---------- RECORDS SUPPLIED

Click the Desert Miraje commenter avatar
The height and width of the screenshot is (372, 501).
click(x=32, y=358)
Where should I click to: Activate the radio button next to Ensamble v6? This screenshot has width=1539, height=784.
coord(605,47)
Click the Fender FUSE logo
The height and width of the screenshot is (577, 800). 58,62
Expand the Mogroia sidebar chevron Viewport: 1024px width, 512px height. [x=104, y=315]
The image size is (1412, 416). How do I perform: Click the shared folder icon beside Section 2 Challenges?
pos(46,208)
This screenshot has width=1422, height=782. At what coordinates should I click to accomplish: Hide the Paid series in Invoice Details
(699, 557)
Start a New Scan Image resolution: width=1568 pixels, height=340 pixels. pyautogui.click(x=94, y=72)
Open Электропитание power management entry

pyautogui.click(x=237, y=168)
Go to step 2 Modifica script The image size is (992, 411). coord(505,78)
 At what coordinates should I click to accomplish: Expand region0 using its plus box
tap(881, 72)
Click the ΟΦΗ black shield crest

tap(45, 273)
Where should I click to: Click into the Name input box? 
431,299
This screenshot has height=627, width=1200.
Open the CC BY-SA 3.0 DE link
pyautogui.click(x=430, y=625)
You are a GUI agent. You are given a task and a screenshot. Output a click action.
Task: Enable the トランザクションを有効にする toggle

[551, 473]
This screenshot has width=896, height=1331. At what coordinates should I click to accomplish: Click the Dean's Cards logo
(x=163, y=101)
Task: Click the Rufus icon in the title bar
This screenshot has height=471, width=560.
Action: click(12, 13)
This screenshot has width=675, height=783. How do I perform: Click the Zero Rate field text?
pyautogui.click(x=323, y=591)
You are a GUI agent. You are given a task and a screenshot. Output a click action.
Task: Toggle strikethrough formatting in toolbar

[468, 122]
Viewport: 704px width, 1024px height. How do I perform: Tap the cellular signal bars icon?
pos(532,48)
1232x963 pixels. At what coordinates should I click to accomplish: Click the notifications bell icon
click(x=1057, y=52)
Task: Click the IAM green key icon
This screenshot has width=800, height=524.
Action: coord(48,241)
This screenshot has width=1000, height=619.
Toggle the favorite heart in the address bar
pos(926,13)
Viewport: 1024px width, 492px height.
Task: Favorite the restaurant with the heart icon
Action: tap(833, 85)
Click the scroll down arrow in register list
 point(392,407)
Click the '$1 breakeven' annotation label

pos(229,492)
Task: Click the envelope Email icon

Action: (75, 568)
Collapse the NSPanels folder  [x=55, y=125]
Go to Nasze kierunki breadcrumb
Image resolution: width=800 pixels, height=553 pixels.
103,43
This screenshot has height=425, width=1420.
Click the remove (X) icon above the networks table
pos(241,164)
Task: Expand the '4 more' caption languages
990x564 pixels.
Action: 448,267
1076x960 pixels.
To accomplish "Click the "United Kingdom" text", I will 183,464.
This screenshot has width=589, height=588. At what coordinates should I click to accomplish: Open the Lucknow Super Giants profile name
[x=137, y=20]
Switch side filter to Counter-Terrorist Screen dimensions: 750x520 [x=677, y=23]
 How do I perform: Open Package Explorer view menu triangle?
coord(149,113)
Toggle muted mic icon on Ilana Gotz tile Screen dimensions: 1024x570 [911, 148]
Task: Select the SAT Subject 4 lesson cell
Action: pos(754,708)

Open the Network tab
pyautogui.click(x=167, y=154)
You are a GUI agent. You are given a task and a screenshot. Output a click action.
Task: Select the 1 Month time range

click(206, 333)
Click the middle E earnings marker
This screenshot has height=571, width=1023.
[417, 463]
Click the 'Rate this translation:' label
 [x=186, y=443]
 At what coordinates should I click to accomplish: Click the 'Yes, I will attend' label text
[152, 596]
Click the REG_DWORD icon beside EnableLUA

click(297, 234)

--------------------

- [REQUIREMENT] Each line above should appear again, reproduced exactly.

- [ANSWER SPACE]
Click the Desert Miraje commenter avatar
The height and width of the screenshot is (372, 501).
click(x=32, y=358)
Where should I click to: Activate the radio button next to Ensamble v6? This screenshot has width=1539, height=784.
coord(605,47)
Click the Fender FUSE logo
The height and width of the screenshot is (577, 800). 58,62
Expand the Mogroia sidebar chevron Viewport: 1024px width, 512px height. [x=104, y=315]
The image size is (1412, 416). How do I perform: Click the shared folder icon beside Section 2 Challenges?
pos(46,208)
This screenshot has width=1422, height=782. At what coordinates should I click to accomplish: Hide the Paid series in Invoice Details
(699, 557)
Start a New Scan Image resolution: width=1568 pixels, height=340 pixels. pyautogui.click(x=94, y=72)
Open Электропитание power management entry

pyautogui.click(x=237, y=168)
Go to step 2 Modifica script The image size is (992, 411). coord(505,78)
 At what coordinates should I click to accomplish: Expand region0 using its plus box
tap(881, 72)
Click the ΟΦΗ black shield crest

tap(45, 273)
Where should I click to: Click into the Name input box? 
431,299
This screenshot has height=627, width=1200.
Open the CC BY-SA 3.0 DE link
pyautogui.click(x=430, y=625)
You are a GUI agent. You are given a task and a screenshot. Output a click action.
Task: Enable the トランザクションを有効にする toggle

[551, 473]
This screenshot has width=896, height=1331. At what coordinates should I click to accomplish: Click the Dean's Cards logo
(x=163, y=101)
Task: Click the Rufus icon in the title bar
This screenshot has height=471, width=560.
Action: click(12, 13)
This screenshot has width=675, height=783. How do I perform: Click the Zero Rate field text?
pyautogui.click(x=323, y=591)
You are a GUI agent. You are given a task and a screenshot. Output a click action.
Task: Toggle strikethrough formatting in toolbar

[468, 122]
Viewport: 704px width, 1024px height. How do I perform: Tap the cellular signal bars icon?
pos(532,48)
1232x963 pixels. At what coordinates should I click to accomplish: Click the notifications bell icon
click(x=1057, y=52)
Task: Click the IAM green key icon
This screenshot has width=800, height=524.
Action: coord(48,241)
This screenshot has width=1000, height=619.
Toggle the favorite heart in the address bar
pos(926,13)
Viewport: 1024px width, 492px height.
Task: Favorite the restaurant with the heart icon
Action: tap(833, 85)
Click the scroll down arrow in register list
 point(392,407)
Click the '$1 breakeven' annotation label

pos(229,492)
Task: Click the envelope Email icon

Action: (75, 568)
Collapse the NSPanels folder  [x=55, y=125]
Go to Nasze kierunki breadcrumb
Image resolution: width=800 pixels, height=553 pixels.
103,43
This screenshot has height=425, width=1420.
Click the remove (X) icon above the networks table
pos(241,164)
Task: Expand the '4 more' caption languages
990x564 pixels.
Action: 448,267
1076x960 pixels.
To accomplish "Click the "United Kingdom" text", I will 183,464.
This screenshot has width=589, height=588. At what coordinates should I click to accomplish: Open the Lucknow Super Giants profile name
[x=137, y=20]
Switch side filter to Counter-Terrorist Screen dimensions: 750x520 [x=677, y=23]
 How do I perform: Open Package Explorer view menu triangle?
coord(149,113)
Toggle muted mic icon on Ilana Gotz tile Screen dimensions: 1024x570 [911, 148]
Task: Select the SAT Subject 4 lesson cell
Action: pos(754,708)

Open the Network tab
pyautogui.click(x=167, y=154)
You are a GUI agent. You are given a task and a screenshot. Output a click action.
Task: Select the 1 Month time range

click(206, 333)
Click the middle E earnings marker
This screenshot has height=571, width=1023.
[417, 463]
Click the 'Rate this translation:' label
 [x=186, y=443]
 At what coordinates should I click to accomplish: Click the 'Yes, I will attend' label text
[152, 596]
Click the REG_DWORD icon beside EnableLUA

click(297, 234)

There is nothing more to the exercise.